The JET program is one of those rare Japanese government programs in which overlapping ministries successfully cooperate – the Ministry of Foreign Affairs is in charge of most of the administrative details of selecting applicants, the education ministry places them in schools, and the internal affairs ministry coordinates with local governments. Well, it looks like part of the compromise reached between the ministries was that at least the internal affairs side gets to set up a swank suite of perks for retired bureaucrats.

As I have done before, I am cross-posting my comment at Japan Probe to encourage discussion of the issue on my comments section. I began in response to earlier commenters who apparently take any mention of the JET program to debate on the JET program’s merits and the usefulness of eikaiwa teachers in general (of course I would never do that):

Did you notice that this issue has NOTHING to do with the merits of the JET program itself? The problem is that the bureaucrats have turned parts of the program into their own slush fund, which enriches their post-retirement accounts and improves their golf scores at the expense of the Japanese taxpayers and maybe even people who didn’t get accepted to the JET program (since part of the acceptance cutoff is no doubt due to budget constraints). It’s so laughable for them to have overseas offices since they don’t even process the applications – that is the foreign ministry’s job.

This misappropriation issue isn’t any reason to end the JET program. In fact, considering all the extra money they are raking in it looks like they could be accepting even more JETs. I have argued elsewhere that it may have outlived whatever functionality it had as an English teaching program, but as Yomiuri documented around its 20th anniversary the program itself has by and large been extremely beneficial to the teachers who come and have a once in a lifetime experience (or get a foothold for a life in Japan), the schools who want foreign English teachers, and Japan’s soft power as the program generates massive goodwill and a niche workforce of Japan-savvy English speakers.

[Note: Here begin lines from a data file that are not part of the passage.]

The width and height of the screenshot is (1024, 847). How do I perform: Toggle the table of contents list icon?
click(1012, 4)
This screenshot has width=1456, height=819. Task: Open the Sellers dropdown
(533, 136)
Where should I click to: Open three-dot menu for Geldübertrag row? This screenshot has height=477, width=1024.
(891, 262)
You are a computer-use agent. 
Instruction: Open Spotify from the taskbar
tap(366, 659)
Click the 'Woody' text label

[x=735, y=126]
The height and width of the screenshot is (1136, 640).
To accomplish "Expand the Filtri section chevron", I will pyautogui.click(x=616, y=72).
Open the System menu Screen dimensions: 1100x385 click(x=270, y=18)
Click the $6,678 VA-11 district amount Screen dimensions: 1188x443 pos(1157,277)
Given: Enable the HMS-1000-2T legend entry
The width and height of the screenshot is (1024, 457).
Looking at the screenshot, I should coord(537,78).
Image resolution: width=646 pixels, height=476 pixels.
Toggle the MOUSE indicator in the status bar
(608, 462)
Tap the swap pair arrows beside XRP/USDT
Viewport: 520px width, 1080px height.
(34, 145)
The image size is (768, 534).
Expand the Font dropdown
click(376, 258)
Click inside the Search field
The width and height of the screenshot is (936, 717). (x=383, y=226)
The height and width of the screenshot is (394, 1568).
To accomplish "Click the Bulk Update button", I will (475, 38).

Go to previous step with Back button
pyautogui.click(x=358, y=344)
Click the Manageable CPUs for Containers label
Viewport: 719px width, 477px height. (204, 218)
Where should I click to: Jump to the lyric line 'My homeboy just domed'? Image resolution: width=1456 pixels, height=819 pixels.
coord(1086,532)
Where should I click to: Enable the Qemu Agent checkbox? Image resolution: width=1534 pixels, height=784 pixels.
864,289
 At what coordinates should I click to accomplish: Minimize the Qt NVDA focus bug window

But if one of the organizations involved is being exploited for no real reason but to provide an excuse for internal affairs bureaucrats to get post-retirement salaries and live the Japanese dream of endless enkai and golf with their coworkers, then Hashimoto is right to use his spending authority to try and put an end to it. As much of a showboat as he can be, that’s an example of real leadership and sticking up for what’s right.

I understand the motivation for post-retirement income, but what I will never get is why these oyaji seem to love drinking in their work suits and basically never leaving the damn office. If you are going to misappropriate funds, at least do what American politicians do and get sweet renovations to your house!

They have 12.7 billion yen a year in unused funding! I propose using that money to send free cookies to every woman who gets pregnant. It will help alleviate the low birth rate AND I’ll only overcharge the government 50 billion yen 5 billion yen a year — big savings!